Invention

Glass ceiling

Marilyn Loden named the barrier in 1978. Nearly fifty years later it still has the same name.

United States · 1978
This entry is undergoing enhanced source verification. All research is complete and citations are being verified to our full sourcing standard.

In 1978, Marilyn Loden, a management consultant at New York Telephone, used the phrase "glass ceiling" during a panel discussion at the Women’s Exposition in New York. She described an invisible barrier that prevented women from advancing beyond a certain level in corporate hierarchies, regardless of qualifications or performance.1

The metaphor was precise. A glass ceiling is invisible to anyone not pressing against it. It is structural, not individual.

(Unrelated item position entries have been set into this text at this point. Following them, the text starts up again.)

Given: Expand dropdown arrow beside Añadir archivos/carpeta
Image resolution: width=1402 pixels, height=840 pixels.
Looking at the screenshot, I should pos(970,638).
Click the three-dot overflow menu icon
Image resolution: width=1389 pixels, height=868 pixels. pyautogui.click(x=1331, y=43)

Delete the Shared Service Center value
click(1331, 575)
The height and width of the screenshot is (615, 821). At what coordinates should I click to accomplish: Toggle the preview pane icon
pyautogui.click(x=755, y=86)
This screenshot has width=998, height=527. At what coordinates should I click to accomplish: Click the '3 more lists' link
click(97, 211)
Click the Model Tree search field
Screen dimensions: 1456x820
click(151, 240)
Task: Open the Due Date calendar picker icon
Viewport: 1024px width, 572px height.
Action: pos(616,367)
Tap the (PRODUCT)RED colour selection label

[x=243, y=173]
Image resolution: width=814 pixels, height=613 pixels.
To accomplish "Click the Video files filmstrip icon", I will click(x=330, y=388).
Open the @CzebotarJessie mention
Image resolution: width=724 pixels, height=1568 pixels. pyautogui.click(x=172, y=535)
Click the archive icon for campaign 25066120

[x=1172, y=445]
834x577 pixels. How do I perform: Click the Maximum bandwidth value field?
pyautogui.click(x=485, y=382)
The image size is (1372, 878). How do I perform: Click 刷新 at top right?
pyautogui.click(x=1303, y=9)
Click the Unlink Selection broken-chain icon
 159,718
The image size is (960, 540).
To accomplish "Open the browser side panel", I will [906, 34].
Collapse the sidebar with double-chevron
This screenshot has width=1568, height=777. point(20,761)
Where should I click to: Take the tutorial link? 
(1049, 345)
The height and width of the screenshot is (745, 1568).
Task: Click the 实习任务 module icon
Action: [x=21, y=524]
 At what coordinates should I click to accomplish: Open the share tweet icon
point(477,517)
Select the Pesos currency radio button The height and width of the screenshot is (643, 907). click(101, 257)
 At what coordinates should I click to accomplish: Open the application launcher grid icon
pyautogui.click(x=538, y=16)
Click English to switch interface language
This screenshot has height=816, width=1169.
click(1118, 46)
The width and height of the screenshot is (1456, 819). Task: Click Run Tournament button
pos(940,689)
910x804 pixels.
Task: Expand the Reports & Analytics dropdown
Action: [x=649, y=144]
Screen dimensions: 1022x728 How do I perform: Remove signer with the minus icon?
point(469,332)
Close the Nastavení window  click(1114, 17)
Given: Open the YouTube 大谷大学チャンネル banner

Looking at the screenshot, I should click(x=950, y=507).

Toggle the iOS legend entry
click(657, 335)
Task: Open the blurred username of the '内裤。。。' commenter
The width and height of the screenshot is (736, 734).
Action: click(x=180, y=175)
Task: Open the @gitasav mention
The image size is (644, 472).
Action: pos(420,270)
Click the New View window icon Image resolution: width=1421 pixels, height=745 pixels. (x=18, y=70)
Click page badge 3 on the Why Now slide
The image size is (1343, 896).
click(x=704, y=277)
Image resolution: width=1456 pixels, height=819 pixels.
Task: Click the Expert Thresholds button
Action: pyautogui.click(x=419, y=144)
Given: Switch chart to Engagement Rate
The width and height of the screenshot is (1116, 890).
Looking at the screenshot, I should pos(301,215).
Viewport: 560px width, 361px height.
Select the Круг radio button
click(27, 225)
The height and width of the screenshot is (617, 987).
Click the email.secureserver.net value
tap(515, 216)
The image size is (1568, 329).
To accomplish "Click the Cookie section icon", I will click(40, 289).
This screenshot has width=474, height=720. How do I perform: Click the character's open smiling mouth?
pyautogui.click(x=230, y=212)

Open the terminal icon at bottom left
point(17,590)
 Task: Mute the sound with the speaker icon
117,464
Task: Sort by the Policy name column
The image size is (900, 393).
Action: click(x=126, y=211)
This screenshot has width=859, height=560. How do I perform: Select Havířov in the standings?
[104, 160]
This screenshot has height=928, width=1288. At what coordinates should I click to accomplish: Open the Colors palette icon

It cannot be overcome by working harder, because the barrier exists above the level where individual effort is the determining factor.2

The phrase entered wide public circulation in 1986, when Carol Hymowitz and Timothy Schellhardt published a Wall Street Journal article describing the phenomenon in corporate America. That article introduced the term to a national audience.3

In 1991, the U.S. Congress established the Federal Glass Ceiling Commission under the Civil Rights Act of 1991 to study barriers to advancement for women and minorities in the workforce. The commission reported in 1995 that white men held 97 percent of senior management positions at Fortune 1000 companies.4

97%
Senior management positions at Fortune 1000 companies held by white men, per the 1995 Glass Ceiling Commission report

The phrase generated variations. "Bamboo ceiling" described barriers facing Asian Americans. "Stained-glass ceiling" described barriers in religious institutions. "Concrete ceiling" described barriers facing women of color, for whom the obstacle was neither transparent nor fragile.5

As of 2024, women held 10.4 percent of CEO positions at Fortune 500 companies, up from zero in 1995. The number first exceeded 10 percent in 2023.6

1978
Marilyn Loden uses the phrase “glass ceiling” during a panel at the Women’s Exposition in New York.
1986
The Wall Street Journal article by Hymowitz and Schellhardt brings the term to a national audience.
1991
Congress establishes the Federal Glass Ceiling Commission under the Civil Rights Act.
1995
The commission reports that white men hold 97 percent of senior management positions at Fortune 1000 firms.
1 Marilyn Loden, interview, BBC, July 2017.
2 Loden, interview, 2017.
3 Carol Hymowitz and Timothy Schellhardt, "The Glass Ceiling," The Wall Street Journal, March 24, 1986.
4 Federal Glass Ceiling Commission, Good for Business: Making Full Use of the Nation’s Human Capital (Washington: GPO, 1995).
5 Jane Hyun, Breaking the Bamboo Ceiling (New York: HarperBusiness, 2005).
6 Fortune, "Fortune 500 CEOs," fortune.com, 2024.